Отец и дочь долго стояли на коленях, каждый прося о чем-то своем и в то же время пересекаясь в чем-то в своих просьбах. Только едва слышно шептал что-то Михаил Львович, да тихо шелестела шаль, когда крестилась Анна. Мигали тонкие огоньки в лампадках перед образами, освещая скудным светом тонкие черты, глядящие с легкой печалью и пониманием в глазах на молящихся.
Потом, прочитав уже вместе и в один голос «Отче наш», медленно поднялись с колен.
— Ох-хо-хо, — вздохнул Михаил Львович насмешливо, но в то же время с грустью в возгласе. — Это я должен руку тебе подавать, а не ты мне, душа моя… Но что поделать-то? Годы! J'ai deja passe l'age de… [347]
— Не говорите так, папенька! — возразила ему Анна, беря его под руку, ласково сжимая его локоть через ткань сюртука. — Вы не юнец, но и не старец.
— Милочка моя! — Михаил Львович поцеловал ее быстро в лоб, пригладил чуть растрепавшиеся локоны. — Ты душенька у меня, право слово. Позволь, провожу тебя до покоев твоих, одеяло тебе подоткну, как ранее, когда ты была совсем младенчиком у меня. Ох, годы-годы!
Они шли медленно по дому, в сопровождении лакея, что ожидал их подле дверей образной и ныне освещал путь, и вспоминали оба отчего-то прошлый год, когда готовились к Покрову. Анна тогда вышила золотом облачение на престол, украсила тот мелким жемчугом. Весь год работала, преодолевая собственное нетерпение, усердно творила дар для местного храма к празднику святому. Михаил Львович тогда так был горд своей дочерью перед соседями, что собрались тогда со всех окрестных земель, что отец Иоанн не мог не пожурить его в том.

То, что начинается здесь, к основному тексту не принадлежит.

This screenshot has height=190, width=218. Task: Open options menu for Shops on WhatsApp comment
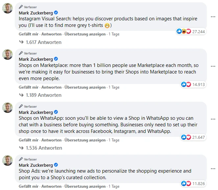tap(213, 119)
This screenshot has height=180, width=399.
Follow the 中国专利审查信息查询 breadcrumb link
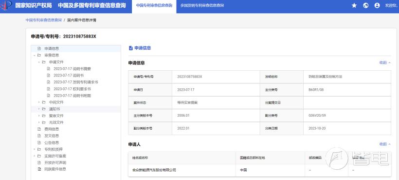tap(43, 20)

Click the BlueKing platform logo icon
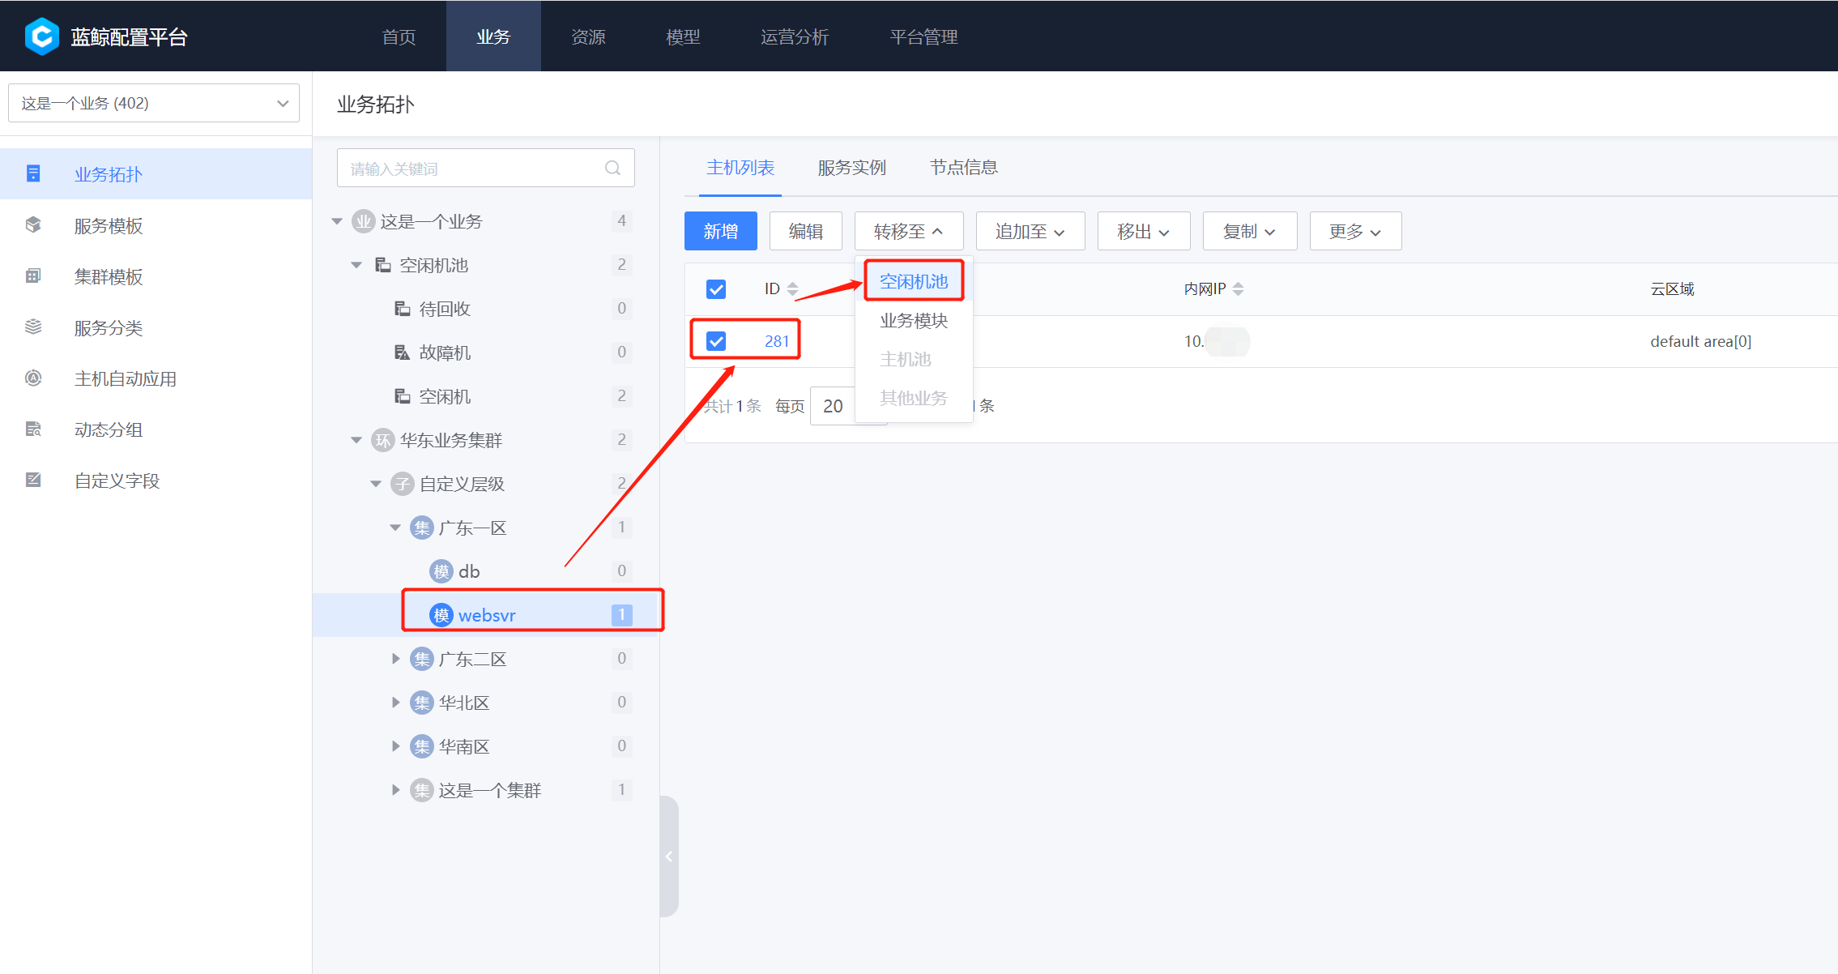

— Проси у Богородицы нареченного справного! — твердила тогда Пантелеевна Анне, которую прибирала Глаша на службу. — Скажи перед образом: «Покров — Пресвятая Богородица, покрой мою головку кокошником из жемчугов»…
— Ох, какой кокошник, родимая! Какие жемчуга! — смеялась тогда Анна, но все же повторила эти слова в церкви, суеверно надеясь на то, что слова нянечки сбудутся, и Богородица пошлет ей жениха, о котором мечтала втайне от всех. Чтобы любил горячо! Чтобы жить не мог без нее! И она… чтобы она полюбила!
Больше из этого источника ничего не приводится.